The Second District Court of Appeals in Los Angeles found that MySpace is protected by the US Communications Decency Act from charges it allegedly "made a decision not to implement reasonable, basic safety precautions with regard to protecting young children from sexual predators."
The appellate case consolidated four separate lawsuits, each involving one or more "Julie Does" – girls aged 13 to 15 – who were sexually assaulted by men they met through MySpace. Through their parents or guardians, the Julie Does sued MySpace for negligence, claiming MySpace should have implemented "readily available and practicable age-verification software" and set their default security settings to "private."
MySpace membership is only open to users aged 14 and over. An underage user, however, can easily gain access by entering a false birth date. The website also automatically sets access to "private" for those aged 14 and 15, disabling others from searching for or browsing the accounts.
The four original cases were found to be legally insufficient based on the grounds that their claims were barred by Section 230 of the US Communications Decency Act. Section 230 essentially states that providers of an interactive computer service are not liable for the information or content provided by third-party users - and is frequently invoked by website owners and in lawsuits over Web 2.0 liability. Section 230 also says the provider of an interactive computer service isn't liable for voluntary action "taken in good faith" to restrict or enable access to objectionable content.
The court did, however, grant the Julie Does a chance to amend their claims around section 230. The arguments were modified to say the "claim rests on MySpace's failure to institute reasonable measures to prevent older users from directly searching out, finding, and or communicating with minors. The claims are not content based."

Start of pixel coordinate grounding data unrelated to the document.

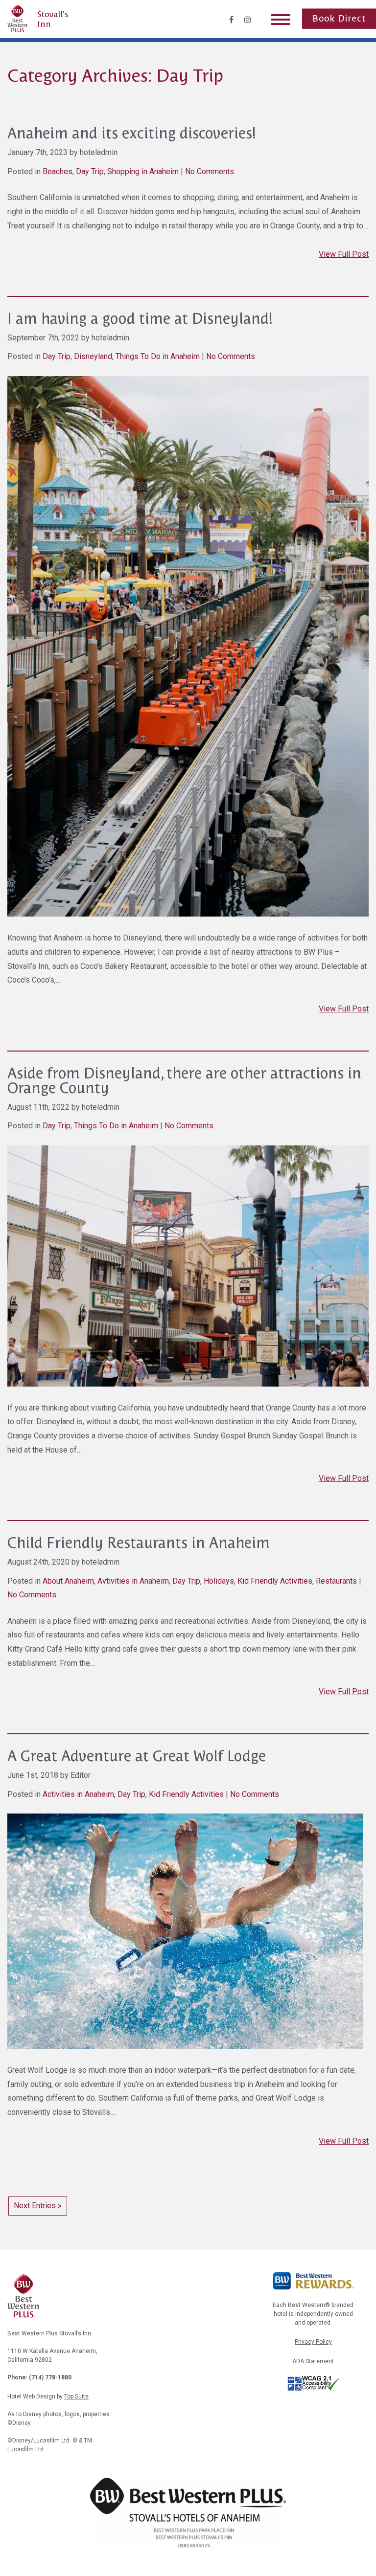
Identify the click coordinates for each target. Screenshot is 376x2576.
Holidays (219, 1581)
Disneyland (93, 356)
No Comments (209, 171)
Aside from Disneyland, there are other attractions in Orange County (184, 1081)
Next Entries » (38, 2205)
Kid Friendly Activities (274, 1581)
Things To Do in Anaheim (158, 356)
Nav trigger (280, 19)
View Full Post (344, 254)
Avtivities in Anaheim (133, 1581)
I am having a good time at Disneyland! (140, 318)
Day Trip (90, 171)
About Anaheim (68, 1581)
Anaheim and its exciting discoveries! (131, 133)
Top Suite (76, 2396)
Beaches (57, 171)
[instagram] (247, 19)
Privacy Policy (313, 2341)
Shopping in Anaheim (143, 171)
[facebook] (231, 19)
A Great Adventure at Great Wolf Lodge (136, 1756)
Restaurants (336, 1581)
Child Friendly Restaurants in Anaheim (138, 1542)
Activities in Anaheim (78, 1794)
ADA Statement (313, 2361)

Basically, the Julie Does argued that while MySpace isn't responsible for the communications between the victims and their assailants, it was responsible for not doing enough to prevent the assailants from contacting the victims in the first place. However, the court found the claims were still covered by section 230.
"They want MySpace to ensure that sexual predators do not gain access to (i.e., communicate with) minors on its Web site," the ruling states. "That type of activity -to restrict or make available certain material-is expressly covered by section 230."
The court continued that "it is undeniable" the plaintiffs still want to hold MySpace responsible for the communications between the Julie Does and their assailants, because at its core, they want MySpace to regulate what appears on its web site.
"The real question...is whether appellants seek to hold MySpace liable for failing to exercise a publisher's traditional editorial functions, namely deciding whether to publish certain material or not," the ruling stated. Because they do, section 230 immunizes MySpace from liability."
Web watchdog group the Electronic Frontier Foundation applauded the decision. EFF spokeswoman Rebecca Jeschke told Reuters the court opinion was important in light of recent demands by several states' attorney general to hold Craigslist responsible for alleged listings for prostitution.
"The idea is, you hold the speaker responsible not the soapbox," Jeschke said. "If you want any kind of social interaction on the Internet this is very important."